BRIEF DESCRIPTION OF THE DRAWINGS

[0123] These, and further features of the invention, may be better understood with reference to the accompanying specification and drawings depicting the preferred embodiment, in which:

[0124] FIG. 1 depicts a preferred embodiment of the present invention.

[0125] FIG. 2 shows the preferred embodiment of FIG. 1 modified by eliminating separate interface circuits and providing a single, unified instruction and data bus.

[0126] FIG. 3 depicts a close view of the reprogrammable logic unit of FIG. 1.

[0127] FIG. 4 is a schematic of a preferred embodiment of a mux.

[0128] FIGS. 5A through 5N is an alternate preferred embodiment of a mux.

[0129] FIGS. 6A through 6H is a schematic diagram of a cone.

[0130] FIG. 7 is a schematic of a preferred embodiment of an iterator.

[0131] FIG. 8 depicts a program flow of a compiler that accepts source code and generates instructions for the preferred embodiment of the present invention of FIG. 1.

[0132] FIG. 9 depicts a flow chart of the configuration and execution of the invented processor of FIG. 1.

[0133] FIG. 10 is a schematic of a plurality of a preferred embodiment of a supercarry circuit.

[0134] FIG. 11 is a schematic of a preferred embodiment of the max circuit.

[0135] FIG. 12 is a schematic of a circuit having eight alternate preferred embodiments of a mux circuit.

[0136] FIG. 13 is a schematic of a one bit wide mux circuit.

[0137] FIG. 14 is a schematic comprising a preferred embodiment of a mux having a 3 byte input and a two byte output.

[0138] FIG. 15 is a schematic of a part of a preferred embodiment of an iterator circuit.

[0139] FIG. 16 is an alternate preferred embodiment of an iterator circuit.

DETAILED DESCRIPTION OF THE PREFERRED EMBODIMENT

[0140] In describing the preferred embodiments, certain terminology will be utilized for the sake of clarity.

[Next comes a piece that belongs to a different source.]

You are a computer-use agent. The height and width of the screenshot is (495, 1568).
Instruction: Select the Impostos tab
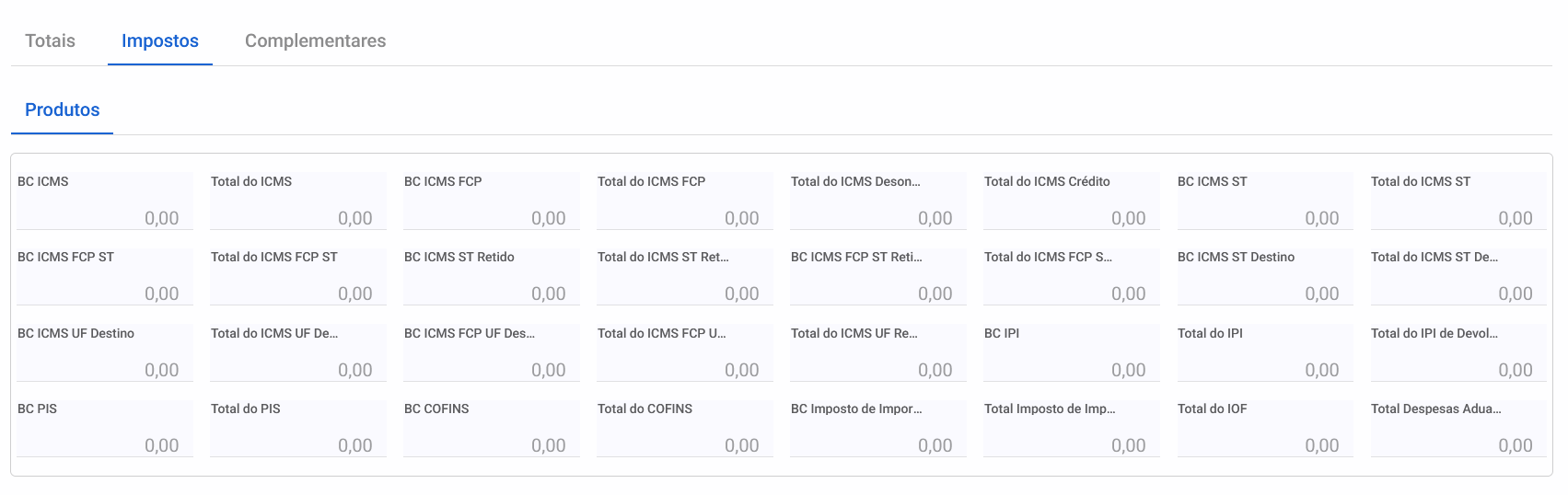pyautogui.click(x=160, y=40)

Such terminology is intended to encompass the recited embodiment, as well as all technical equivalents which operate in a similar manner for a similar purpose to achieve a similar result.

[0141] Referring now generally to the Figures and particularly to FIG. 1, a preferred embodiment of the present invention 2, or invented processor, is an integrated circuit and includes an instruction bus 4, an instruction unit or pipe 6, a reprogrammable logic unit 8, a data unit or pipe 10 and a data bus 12. The instruction bus 4 receives instructions from an instruction source 14 that is outboard of the invented processor 2. The instructions are transmitted as digital logic signals from a RAM 16 and via a clock-to-width multiplexer 18 of the instruction source and to the instruction bus 4. The instructions are then read from the instruction bus 4 and into the instruction pipe. The instruction pipe 6 collects the instructions and decompresses the received instruction in a decompression circuit 20. One, more than one, all or none of the instructions might be uncompressed and one, more than one, all or none of the instructions might be compressed. Uncompressed instructions are transmitted from the instruction pipe 6 to the reprogrammable logic unit 8, or RLU 8, decompression circuit 20 and transmitted from the instruction pipe 6 to the reprogrammable logic unit 8. Alternatively or additionally, decompressed instructions may be stored in instruction buffers 22 located within, or associated with, the instruction pipe 6 and/or the RLU 8.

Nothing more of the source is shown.